What I understand about pointer method receiver and non-pointer method receiver is first one can be modified in the method and next one isn't.
So, following worked exactly as I expected.
type student struct {
name string
age int
}
func (s *student) update() {
s.name = "unknown"
s.age = 0
}
func main() {
s := student{"hongseok", 13}
fmt.Println(s)
s.update()
fmt.Println(s)
}
It prints hongseok/13 and unknown/0.
But, I want to replace whole s in update method at once with reassigning. So, I've just altered update method as bellow.
func (s *student) update() {
s = &student{"unknown", 0}
}
And it doesn't change s in main method and prints double hongseok/13.
func (s *student) update() {
*s = student{"unknown", 0}
}
Above change fix the problem.
I think there's no semantic difference. What am I missing?
In the first example:
func (s *student) update() {
s = &student{"unknown", 0}
}
You are assigning an entirely new "pointer value" to s, and the new *s points at a new student value. The variable s is scoped only to the method body, so there are no side effects after this returns.

※ ※ ※

* **Problem 1**: Print the stretch of the Go pointer receiver thread from "But, I want" through "am I missing?" word for word.

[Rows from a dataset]
※ ※ ※

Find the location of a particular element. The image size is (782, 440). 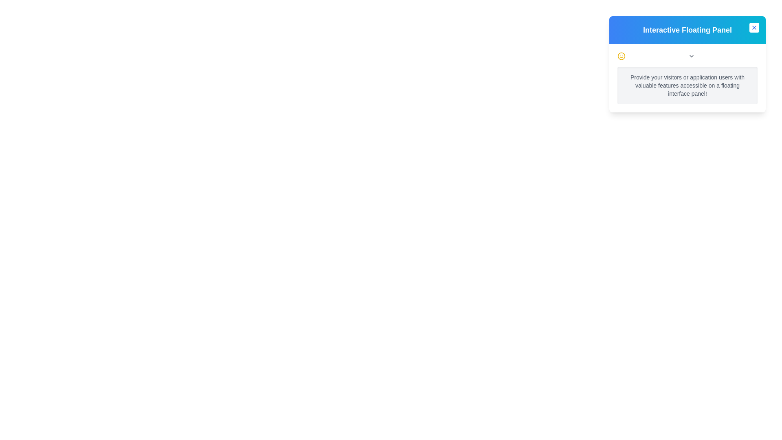

the Dropdown toggle button located in the top-right corner of the floating panel is located at coordinates (691, 56).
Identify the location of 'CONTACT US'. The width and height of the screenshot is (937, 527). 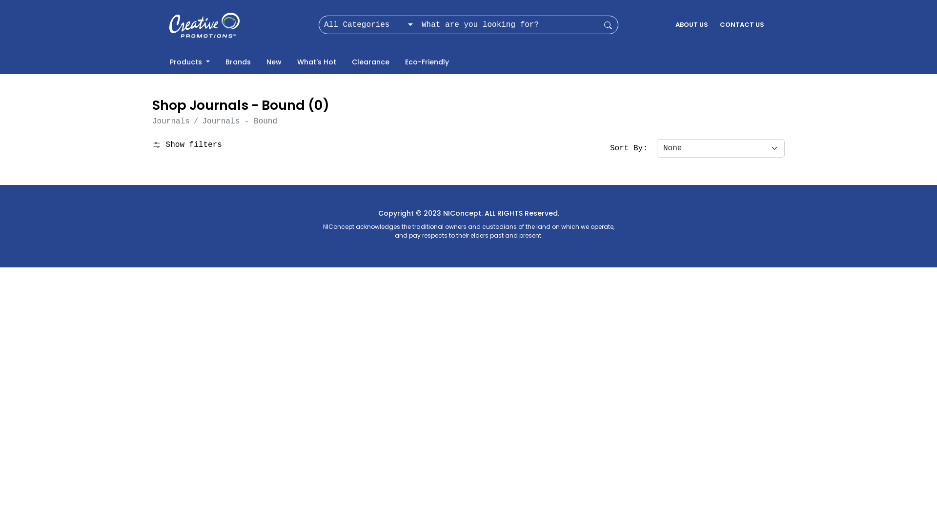
(742, 24).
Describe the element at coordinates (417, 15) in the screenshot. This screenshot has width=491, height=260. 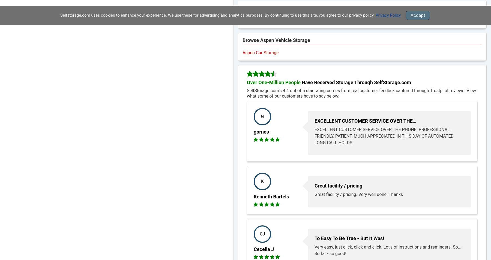
I see `'Accept'` at that location.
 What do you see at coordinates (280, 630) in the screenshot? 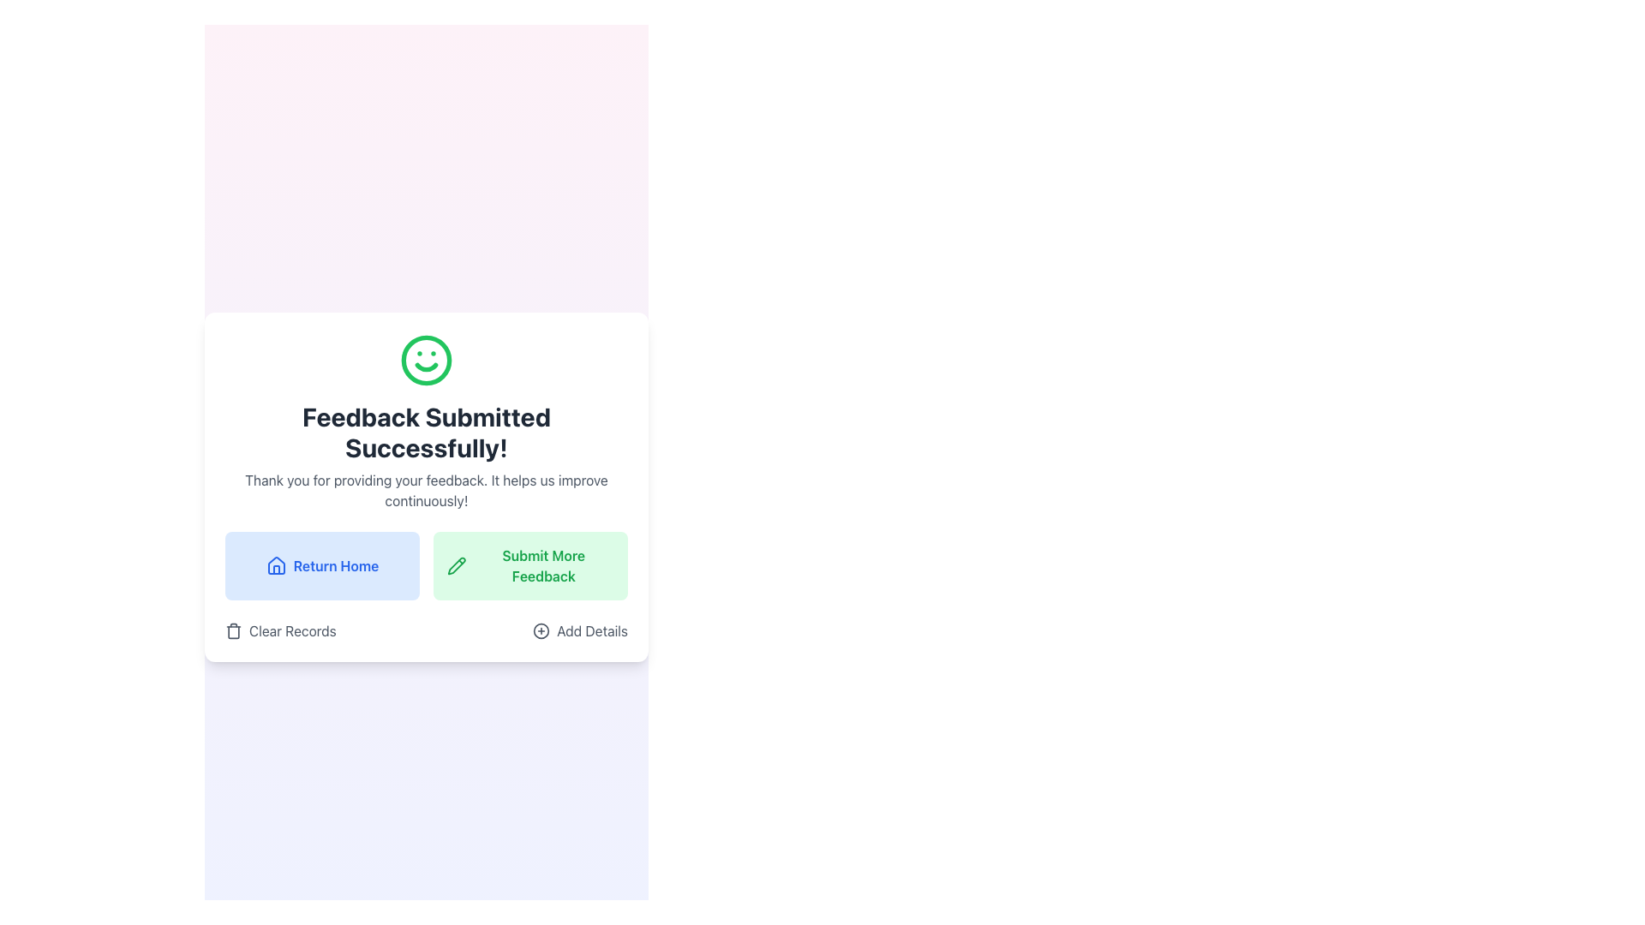
I see `the 'Clear Records' button, which is styled in muted gray with a trashcan icon, located to the left of 'Add Details' in the bottom row of the card-like interface` at bounding box center [280, 630].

※ ※ ※

* **Problem 2**: Output the stretch of the rows from the line containing "Describe the element" through the end of the rows, reproducing each line verbatim but leaving out the pictures.

* **Final answer 1**:
But, I want to replace whole s in update method at once with reassigning. So, I've just altered update method as bellow.
func (s *student) update() {
s = &student{"unknown", 0}
}
And it doesn't change s in main method and prints double hongseok/13.
func (s *student) update() {
*s = student{"unknown", 0}
}
Above change fix the problem.
I think there's no semantic difference. What am I missing?

* **Final answer 2**:
Describe the element at coordinates (417, 15) in the screenshot. This screenshot has width=491, height=260. 
I see `'Accept'` at that location.
 What do you see at coordinates (280, 630) in the screenshot? 
I see `the 'Clear Records' button, which is styled in muted gray with a trashcan icon, located to the left of 'Add Details' in the bottom row of the card-like interface` at bounding box center [280, 630].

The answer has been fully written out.